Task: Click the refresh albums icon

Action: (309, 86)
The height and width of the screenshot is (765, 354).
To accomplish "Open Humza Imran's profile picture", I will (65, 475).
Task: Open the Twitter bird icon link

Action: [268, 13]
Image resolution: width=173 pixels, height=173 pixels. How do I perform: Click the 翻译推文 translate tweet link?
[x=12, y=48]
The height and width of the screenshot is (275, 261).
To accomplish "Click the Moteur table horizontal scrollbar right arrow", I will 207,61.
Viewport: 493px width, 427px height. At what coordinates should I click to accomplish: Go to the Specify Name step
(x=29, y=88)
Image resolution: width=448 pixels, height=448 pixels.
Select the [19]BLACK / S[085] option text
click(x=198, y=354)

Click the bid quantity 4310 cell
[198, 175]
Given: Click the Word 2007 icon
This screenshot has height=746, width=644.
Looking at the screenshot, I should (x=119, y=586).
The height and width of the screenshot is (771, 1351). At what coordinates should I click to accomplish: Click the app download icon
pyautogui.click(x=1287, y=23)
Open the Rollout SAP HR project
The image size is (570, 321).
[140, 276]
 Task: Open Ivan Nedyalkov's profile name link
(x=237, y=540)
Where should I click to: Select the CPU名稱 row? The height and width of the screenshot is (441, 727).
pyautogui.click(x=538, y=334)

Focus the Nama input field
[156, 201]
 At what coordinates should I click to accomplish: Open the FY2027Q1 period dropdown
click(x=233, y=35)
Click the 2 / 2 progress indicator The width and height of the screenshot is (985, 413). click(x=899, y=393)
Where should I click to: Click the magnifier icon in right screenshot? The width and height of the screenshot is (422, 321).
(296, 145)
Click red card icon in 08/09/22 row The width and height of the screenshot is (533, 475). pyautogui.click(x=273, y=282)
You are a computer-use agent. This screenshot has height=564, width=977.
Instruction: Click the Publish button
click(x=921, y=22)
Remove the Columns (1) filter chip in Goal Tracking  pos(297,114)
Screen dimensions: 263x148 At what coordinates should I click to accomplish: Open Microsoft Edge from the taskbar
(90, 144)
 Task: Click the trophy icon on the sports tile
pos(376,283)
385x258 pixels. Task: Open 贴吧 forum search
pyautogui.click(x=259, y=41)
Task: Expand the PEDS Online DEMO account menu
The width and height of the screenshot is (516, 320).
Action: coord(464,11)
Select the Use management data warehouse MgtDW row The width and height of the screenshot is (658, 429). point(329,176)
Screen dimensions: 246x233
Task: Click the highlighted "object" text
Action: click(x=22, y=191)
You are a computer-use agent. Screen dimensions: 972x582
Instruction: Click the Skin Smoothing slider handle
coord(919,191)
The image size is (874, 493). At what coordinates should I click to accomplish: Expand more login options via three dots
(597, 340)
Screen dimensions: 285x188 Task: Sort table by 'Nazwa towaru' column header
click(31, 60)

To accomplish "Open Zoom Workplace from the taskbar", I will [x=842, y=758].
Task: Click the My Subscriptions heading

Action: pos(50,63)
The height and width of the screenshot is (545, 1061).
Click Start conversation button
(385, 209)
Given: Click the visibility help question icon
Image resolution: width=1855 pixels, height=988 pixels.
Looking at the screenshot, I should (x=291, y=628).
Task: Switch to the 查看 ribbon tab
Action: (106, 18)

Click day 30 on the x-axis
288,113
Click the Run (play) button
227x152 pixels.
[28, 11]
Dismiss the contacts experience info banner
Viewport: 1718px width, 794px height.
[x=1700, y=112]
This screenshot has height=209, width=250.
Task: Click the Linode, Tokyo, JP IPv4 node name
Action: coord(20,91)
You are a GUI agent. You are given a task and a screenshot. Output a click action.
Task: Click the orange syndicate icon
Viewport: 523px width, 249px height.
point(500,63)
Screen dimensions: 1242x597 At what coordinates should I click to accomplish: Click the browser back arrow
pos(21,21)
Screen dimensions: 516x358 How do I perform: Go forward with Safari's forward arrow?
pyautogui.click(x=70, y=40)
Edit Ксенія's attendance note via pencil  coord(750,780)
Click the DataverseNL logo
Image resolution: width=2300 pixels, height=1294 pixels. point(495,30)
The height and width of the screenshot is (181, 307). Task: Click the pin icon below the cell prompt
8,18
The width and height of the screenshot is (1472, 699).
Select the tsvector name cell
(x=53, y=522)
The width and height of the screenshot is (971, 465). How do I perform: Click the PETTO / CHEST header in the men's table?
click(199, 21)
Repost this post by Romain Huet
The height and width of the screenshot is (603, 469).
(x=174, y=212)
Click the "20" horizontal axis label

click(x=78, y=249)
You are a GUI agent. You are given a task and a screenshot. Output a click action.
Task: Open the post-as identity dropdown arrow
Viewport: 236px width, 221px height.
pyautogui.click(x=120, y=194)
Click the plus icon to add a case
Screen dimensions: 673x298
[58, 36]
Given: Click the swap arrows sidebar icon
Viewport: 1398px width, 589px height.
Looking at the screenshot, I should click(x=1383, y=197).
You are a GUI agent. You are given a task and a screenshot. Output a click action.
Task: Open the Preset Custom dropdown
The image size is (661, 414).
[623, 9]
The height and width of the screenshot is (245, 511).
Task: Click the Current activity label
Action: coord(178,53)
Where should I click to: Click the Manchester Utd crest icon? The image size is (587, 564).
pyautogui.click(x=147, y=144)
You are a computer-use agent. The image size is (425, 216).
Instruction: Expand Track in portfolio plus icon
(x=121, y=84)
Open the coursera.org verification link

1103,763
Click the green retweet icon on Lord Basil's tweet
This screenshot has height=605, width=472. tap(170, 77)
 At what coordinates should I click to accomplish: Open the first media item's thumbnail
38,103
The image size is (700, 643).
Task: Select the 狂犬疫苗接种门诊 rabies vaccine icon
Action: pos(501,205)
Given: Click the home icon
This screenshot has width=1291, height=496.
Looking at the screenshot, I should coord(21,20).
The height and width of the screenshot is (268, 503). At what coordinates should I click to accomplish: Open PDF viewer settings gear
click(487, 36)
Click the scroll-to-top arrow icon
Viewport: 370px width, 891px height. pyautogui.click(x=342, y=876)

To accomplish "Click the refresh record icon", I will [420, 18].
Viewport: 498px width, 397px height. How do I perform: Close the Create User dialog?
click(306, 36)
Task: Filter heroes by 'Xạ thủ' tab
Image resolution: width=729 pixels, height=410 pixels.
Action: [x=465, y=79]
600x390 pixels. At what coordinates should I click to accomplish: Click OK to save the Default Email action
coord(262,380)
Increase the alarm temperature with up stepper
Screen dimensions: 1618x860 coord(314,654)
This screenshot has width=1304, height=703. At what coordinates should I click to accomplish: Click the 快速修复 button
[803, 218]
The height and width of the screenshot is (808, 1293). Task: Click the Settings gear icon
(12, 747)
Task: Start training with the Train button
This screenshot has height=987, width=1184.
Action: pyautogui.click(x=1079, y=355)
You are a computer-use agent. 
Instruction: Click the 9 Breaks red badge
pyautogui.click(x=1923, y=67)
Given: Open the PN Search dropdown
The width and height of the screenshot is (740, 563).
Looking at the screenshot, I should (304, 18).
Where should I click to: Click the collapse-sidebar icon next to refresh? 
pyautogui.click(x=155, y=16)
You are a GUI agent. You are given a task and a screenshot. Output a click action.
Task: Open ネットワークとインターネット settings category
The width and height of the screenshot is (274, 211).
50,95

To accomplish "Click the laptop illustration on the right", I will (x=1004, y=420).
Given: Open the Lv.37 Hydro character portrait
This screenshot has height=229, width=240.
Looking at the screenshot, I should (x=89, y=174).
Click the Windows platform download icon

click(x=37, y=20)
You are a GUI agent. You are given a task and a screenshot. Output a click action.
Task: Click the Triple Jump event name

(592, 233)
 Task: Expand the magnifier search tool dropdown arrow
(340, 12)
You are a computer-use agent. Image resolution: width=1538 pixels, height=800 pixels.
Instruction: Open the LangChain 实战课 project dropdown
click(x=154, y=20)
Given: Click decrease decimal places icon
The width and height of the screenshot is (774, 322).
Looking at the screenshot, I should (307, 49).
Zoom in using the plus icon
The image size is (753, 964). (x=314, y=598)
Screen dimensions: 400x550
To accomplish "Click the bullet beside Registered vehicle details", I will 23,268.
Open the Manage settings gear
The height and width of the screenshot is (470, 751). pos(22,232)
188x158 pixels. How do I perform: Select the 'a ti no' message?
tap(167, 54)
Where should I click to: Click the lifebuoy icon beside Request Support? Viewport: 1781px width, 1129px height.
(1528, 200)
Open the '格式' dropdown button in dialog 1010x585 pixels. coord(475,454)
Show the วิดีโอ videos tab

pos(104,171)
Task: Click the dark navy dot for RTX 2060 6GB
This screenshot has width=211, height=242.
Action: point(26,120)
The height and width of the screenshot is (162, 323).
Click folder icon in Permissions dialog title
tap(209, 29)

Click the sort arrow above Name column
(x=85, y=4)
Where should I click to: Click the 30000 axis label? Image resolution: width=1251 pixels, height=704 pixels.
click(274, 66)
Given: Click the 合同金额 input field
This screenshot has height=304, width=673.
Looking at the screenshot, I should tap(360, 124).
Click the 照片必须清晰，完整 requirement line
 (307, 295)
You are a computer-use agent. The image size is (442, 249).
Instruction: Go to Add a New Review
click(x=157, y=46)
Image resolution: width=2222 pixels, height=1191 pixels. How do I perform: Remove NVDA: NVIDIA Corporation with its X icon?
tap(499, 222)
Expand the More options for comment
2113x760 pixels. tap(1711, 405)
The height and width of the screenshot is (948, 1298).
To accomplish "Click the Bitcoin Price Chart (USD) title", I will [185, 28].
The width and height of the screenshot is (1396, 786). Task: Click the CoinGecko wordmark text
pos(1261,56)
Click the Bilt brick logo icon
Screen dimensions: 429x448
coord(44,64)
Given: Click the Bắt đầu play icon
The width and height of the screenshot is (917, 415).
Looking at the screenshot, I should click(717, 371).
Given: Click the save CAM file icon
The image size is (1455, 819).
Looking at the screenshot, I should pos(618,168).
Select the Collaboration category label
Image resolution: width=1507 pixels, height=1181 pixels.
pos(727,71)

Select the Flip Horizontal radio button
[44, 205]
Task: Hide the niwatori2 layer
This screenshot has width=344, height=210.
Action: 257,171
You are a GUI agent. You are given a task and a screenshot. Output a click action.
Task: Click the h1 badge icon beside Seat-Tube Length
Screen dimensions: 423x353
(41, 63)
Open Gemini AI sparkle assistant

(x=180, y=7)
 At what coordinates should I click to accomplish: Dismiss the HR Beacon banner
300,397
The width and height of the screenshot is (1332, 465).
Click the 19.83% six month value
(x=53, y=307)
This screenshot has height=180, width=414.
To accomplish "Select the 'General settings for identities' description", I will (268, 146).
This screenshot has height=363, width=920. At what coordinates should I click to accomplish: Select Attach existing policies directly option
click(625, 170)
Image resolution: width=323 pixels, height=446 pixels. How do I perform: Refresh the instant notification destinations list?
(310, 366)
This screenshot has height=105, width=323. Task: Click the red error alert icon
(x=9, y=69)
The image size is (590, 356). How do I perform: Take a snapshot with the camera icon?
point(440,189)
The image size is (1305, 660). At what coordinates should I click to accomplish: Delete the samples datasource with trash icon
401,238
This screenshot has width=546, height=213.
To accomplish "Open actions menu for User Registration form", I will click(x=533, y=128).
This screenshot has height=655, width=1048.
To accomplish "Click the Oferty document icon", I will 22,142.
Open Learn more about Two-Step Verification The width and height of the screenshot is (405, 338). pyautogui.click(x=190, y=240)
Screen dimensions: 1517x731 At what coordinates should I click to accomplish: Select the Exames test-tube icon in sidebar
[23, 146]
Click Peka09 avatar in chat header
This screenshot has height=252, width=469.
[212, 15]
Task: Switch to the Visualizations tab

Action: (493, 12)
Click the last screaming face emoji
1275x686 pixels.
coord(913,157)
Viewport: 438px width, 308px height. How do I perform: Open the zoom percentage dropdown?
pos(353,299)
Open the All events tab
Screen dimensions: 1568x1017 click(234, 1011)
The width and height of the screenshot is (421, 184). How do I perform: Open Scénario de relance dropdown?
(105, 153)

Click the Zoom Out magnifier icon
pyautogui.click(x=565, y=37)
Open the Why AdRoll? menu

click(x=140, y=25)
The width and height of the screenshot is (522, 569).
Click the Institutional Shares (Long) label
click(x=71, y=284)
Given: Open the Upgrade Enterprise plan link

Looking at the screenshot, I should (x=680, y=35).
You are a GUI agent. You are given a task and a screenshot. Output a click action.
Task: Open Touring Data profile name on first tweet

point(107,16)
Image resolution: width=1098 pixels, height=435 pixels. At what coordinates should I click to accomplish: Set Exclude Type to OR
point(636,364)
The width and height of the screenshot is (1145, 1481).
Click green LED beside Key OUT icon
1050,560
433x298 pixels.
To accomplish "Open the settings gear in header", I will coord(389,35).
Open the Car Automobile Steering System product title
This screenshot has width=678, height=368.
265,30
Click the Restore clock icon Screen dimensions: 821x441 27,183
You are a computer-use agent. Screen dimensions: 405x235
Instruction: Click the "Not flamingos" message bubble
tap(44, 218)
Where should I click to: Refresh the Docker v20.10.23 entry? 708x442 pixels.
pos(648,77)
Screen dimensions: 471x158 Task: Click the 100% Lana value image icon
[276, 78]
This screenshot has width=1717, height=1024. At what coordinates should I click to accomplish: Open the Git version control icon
++++++++
List every line in the items above that contains the string "size", copying each line in full.

The image size is (570, 321).
The image size is (874, 493). At what coordinates should I click to accomplish: Expand more login options via three dots
The image size is (661, 414).
Where should I click to: Click the Manchester Utd crest icon? The image size is (587, 564).
You are a computer-use agent. The image size is (425, 216).
The image size is (700, 643).
The image size is (753, 964). (x=314, y=598)
You are a computer-use agent. The image size is (442, 249).
The image size is (1455, 819).
The image size is (590, 356). How do I perform: Take a snapshot with the camera icon?
The image size is (1305, 660). At what coordinates should I click to accomplish: Delete the samples datasource with trash icon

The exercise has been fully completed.